Here was the test: Madho Singh covered Gopal Singh’s eyes with a strip of cloth, took him to the temple, and released him, saying, “Go and hold the deity. We have several forms of Krishna in this room, and if you touch Madana Mohana first, then we will ordain His going with you.”

By this time, a great crowd had gathered in the assembly hall. Everyone was curious to see if the king would be able to recognize Madana Mohana with his eyes covered. The whole family of Jaipur’s king was in attendance.

In the end, Gopal Singh correctly approached Madana Mohana’s alcove and stopped right before the deity. He felt and grasped the feet of his beloved Krishna. All the assembled princes and townspeople praised his love for the Lord. “Jaya Madana Mohana!” The king of Jaipur thus gave his permission for the deity to be taken.

Madana Mohana was moved to Karauli, and He has been there ever since.

One further esoteric reason for His relocation that may serve as a backdrop for the above narrative: Tradition holds that the deities Govinda and Gopinatha came to appreciate the land of Jaipur, where Their worship was enhanced even beyond that of Vrindavan, but Madana Mohana, it is said, was engrossed in memory of Braja-mandala.

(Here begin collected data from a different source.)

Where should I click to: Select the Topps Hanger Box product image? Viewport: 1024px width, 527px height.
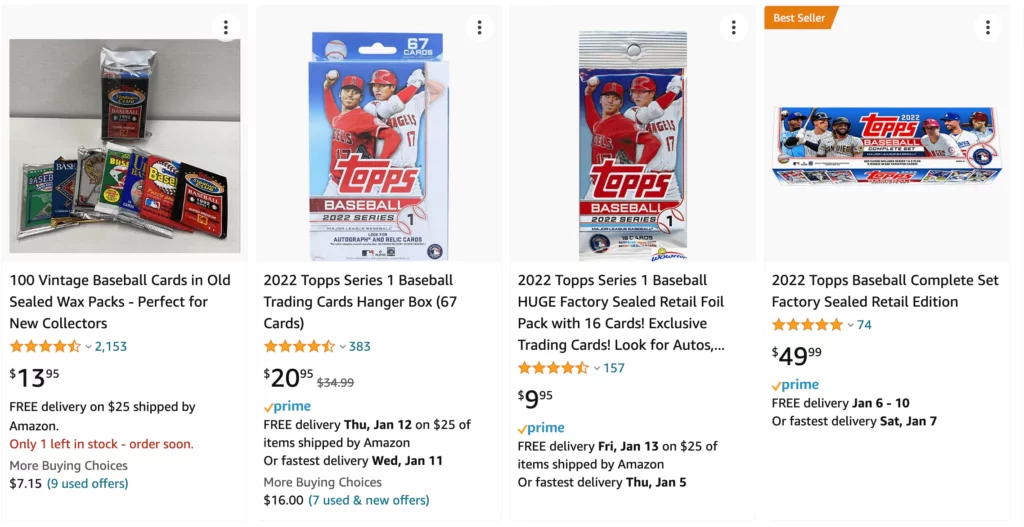(378, 146)
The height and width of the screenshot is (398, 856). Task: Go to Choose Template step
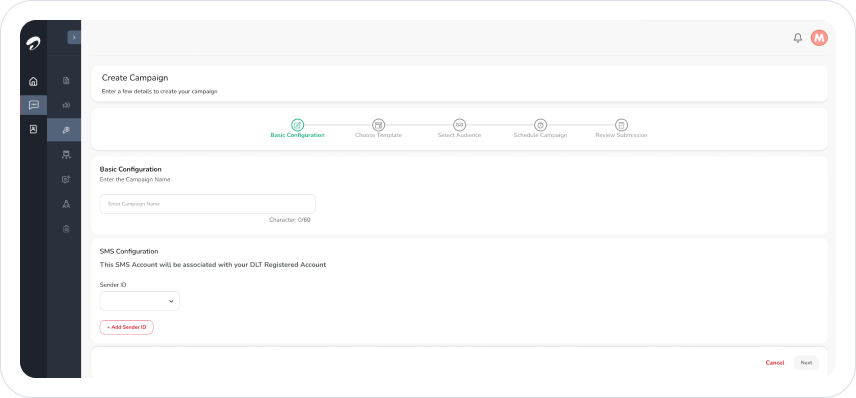pyautogui.click(x=378, y=129)
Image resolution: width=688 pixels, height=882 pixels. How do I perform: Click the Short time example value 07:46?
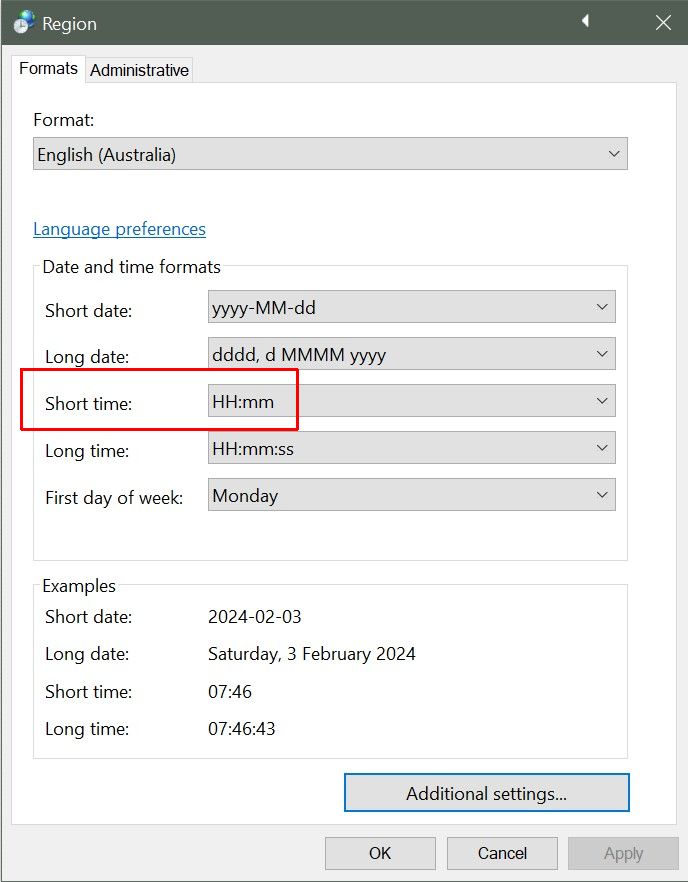[x=230, y=692]
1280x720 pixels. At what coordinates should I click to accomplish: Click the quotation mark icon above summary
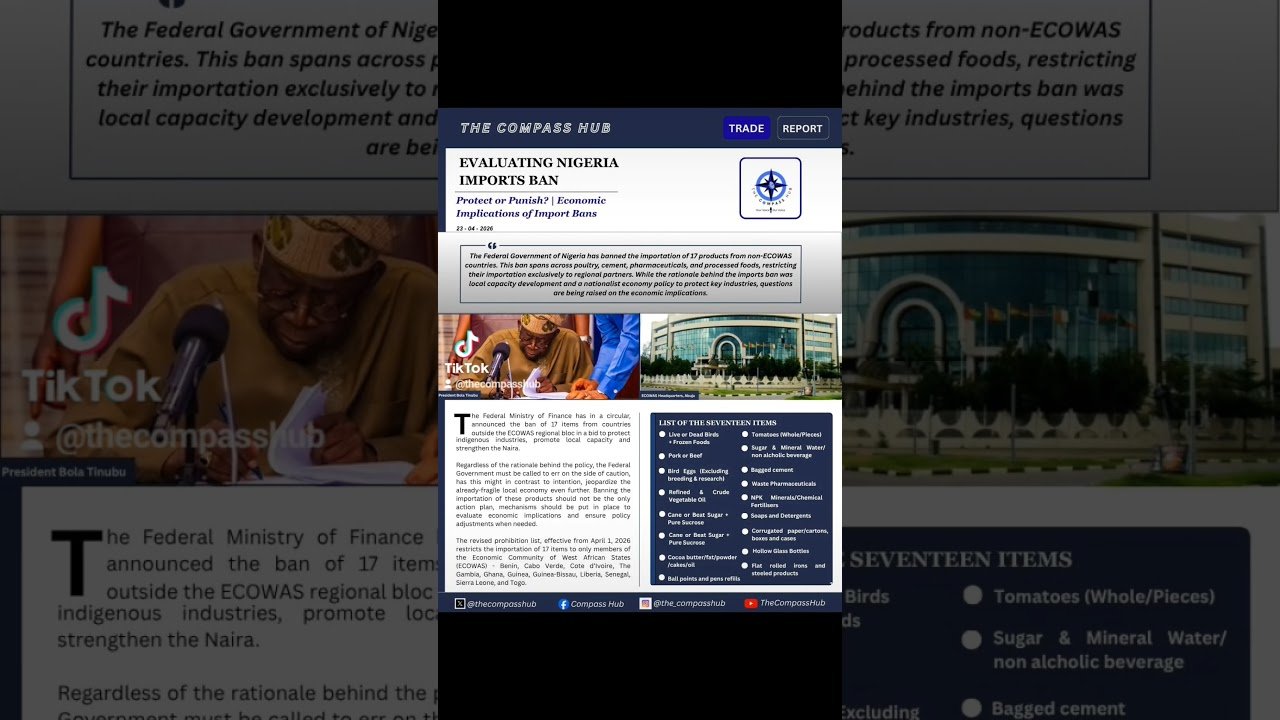coord(491,245)
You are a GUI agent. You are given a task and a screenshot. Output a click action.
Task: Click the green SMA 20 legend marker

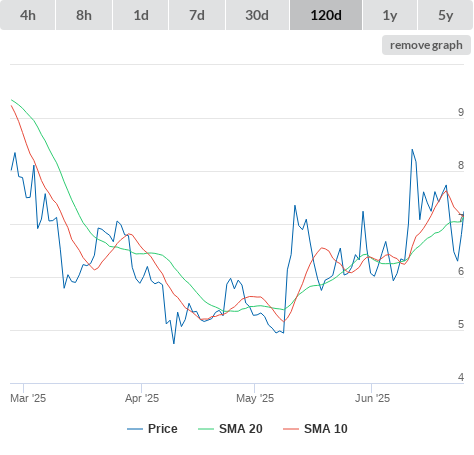tap(206, 429)
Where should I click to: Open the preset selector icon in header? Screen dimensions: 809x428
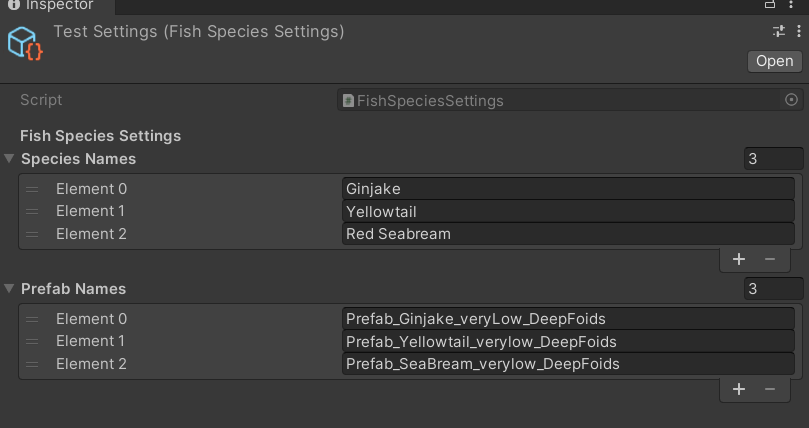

Those acquainted with sacred geography will note that Karauli is in fact part of the Braja Charausi Kosha, an annual pilgrimage around the whole of Braja.

The pujaris at the Madana Mohana temple hold that King Gopal Singh had a dream in which Madana Mohana expressed His desire to return to Braja. But upon awakening, the king realized that Karauli is technically part of greater Braja-mandala, even though it exists within the borders of Rajasthan. Thus he felt confident and comfortable in worshiping his Lord in that part of India.

My Visit (Reprise)

With this much as historical background, shoot forward to February 2019. We started out at 8:30 a.m. from our hotel, Rambagh Palace, the best in Jaipur. My long-time desire to visit Karauli would finally be fulfilled on this day.

But it was almost not to be. Arun, our guide and a resident of Jaipur, was normally diligent about reading the newspaper, just to make certain that the terrain was safe for travel. That was part of his job description, and my nephew made sure that he was diligent.

On this particular day, however, he somehow missed his opportunity to get the daily paper. And that was lucky for me, for if he had, we might not have visited Karauli at all.

Might Krishna have had a hand in this? Arun remembers the events of that day as follows:

That morning, my kids’ school van did not come and I had to drop them to school at the eleventh hour. So it was. In all that rush, I just had no time to read the day’s newspaper and was thus oblivious of the latest news on the ongoing protests on the road to Karauli. Simple villagers – Gurjar, farmers – were vehemently putting forward special demands for their community, especially in terms of government jobs.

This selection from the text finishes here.